FOCUS PDCA is a change model that can be used to decrease falls. Falls during toileting is one safety concern that needs improvement. The quality team, along with other care team members, were organized to clarify current practices and policies and noted care team members are not staying within arms-reach of patients that trigger high fall risk. It is imperative to keep an open line of communication between the team and frontline staff (Godlock, Christiansen, & Feider, 2016). Understanding the policy deviations and brainstorm to select appropriate interventions to decrease falls during toileting. Interventions that need to be changed requires education to all care team members about the falls policy and how important it is to stay within arms-reach of patients that trigger high fall risk. Education also needs to be provided to CNA’s on certain medications that would make patients higher risk like blood pressure-lowering medications, and diuretics. These interventions will be rolled out to one unit to determine the efficacy of changes. These interventions need to be reviewed for improvement and modified if necessary. Once improvement has been met, it is crucial to maintain these improvements. Maintaining improvements can be accomplished through monthly quality improvement meetings.
Discussion 2:
I selected the quality improvement model of FOCUS-PDCA. This model is split up into two separate phases the FOCUS phase and the PDCA phase. F is for finding a problem that need improvement. Falls can be a detrimental occurrence than can affect patients and staff that is involved. Nursing times stated that as many as 20% of hospitalized patients experience a fall at some point during their stay (Grant, 2013). Even though falls are not always preventable they can be decreased with proper staff and patient education. If one fall can be prevented by a changed policy that can be one less patient that avoids an extended hospitalization or additional injury. O if for organizing a team. The team I have selected for the improvement project is my nurse manager and mentor as well as some floor nurses from both shifts and our patient care techs. C is to clarify the current policy and changes that need to be made. Our current policy is a yellow falling star sign that can sometimes be confusing to patients and family members. U is for understanding the causes of variation.
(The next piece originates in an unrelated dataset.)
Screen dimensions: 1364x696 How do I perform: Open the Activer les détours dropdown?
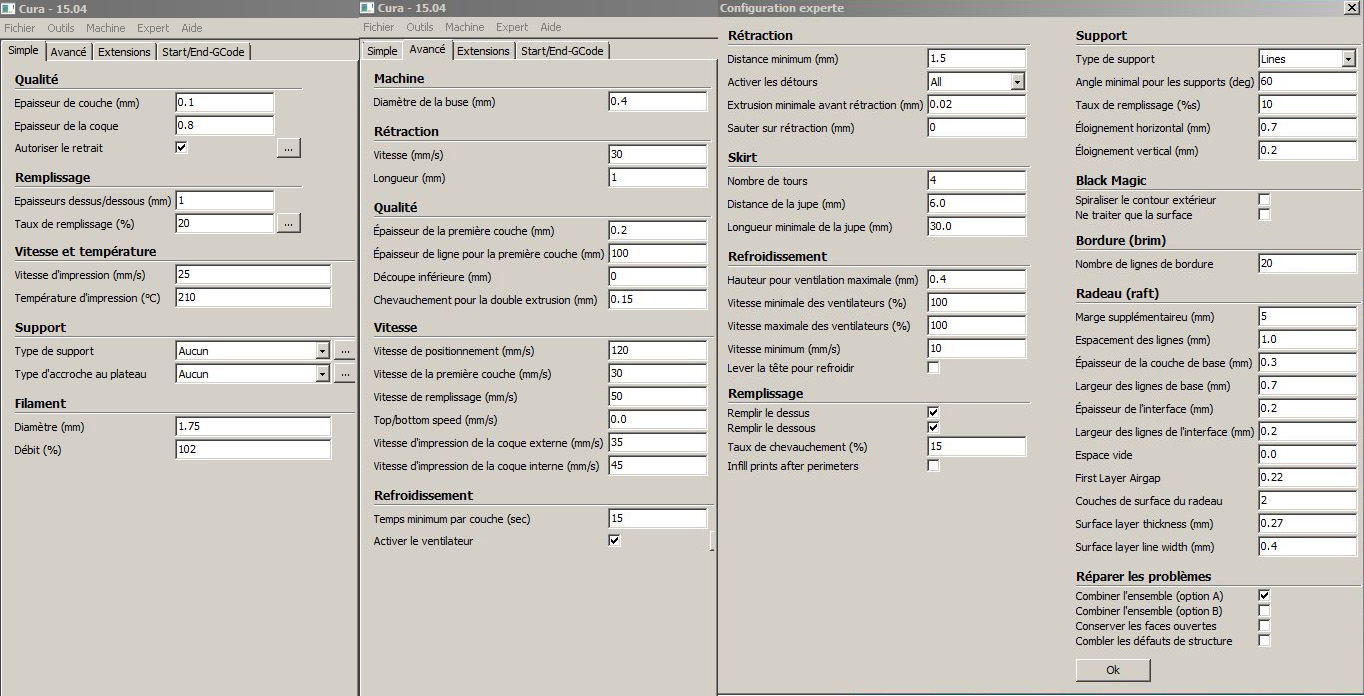click(x=1017, y=82)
Variations from standard fall precautions could be patient confusion or patient noncompliance. Another variation could be that staff coming in to assist your patient may not be aware they are on fall precautions if the proper prevention measures are not in place. S is for selecting the actions needed to improve the process. There needs to be something more in depth for each patient not just something generic. In the next phase, P is for plan to change the process. In a study by Lipsett patients falls were decreased by color coded mobility cards being placed in each patient room depending on how they required assistance (Lipsett, 2019). This would be much easier to see and associate with then just a generic fall risk or no fall risk. D is to do the change on a small scale. We will pilot the fall risk mobility cards on our unit. We have a mix of post op, post-partum, and medical surgical patients. C for checking the data to determine its effectiveness. We will compare the falls for the next months after the implementation with the fall rate prior to implementation. Lastly is A to act to maintain the gains. Randomly compliance should be monitored to make sure that falls risk mobility cards are being used. With this model we will put plans into place and follow up to make sure the best plan possible is put into place.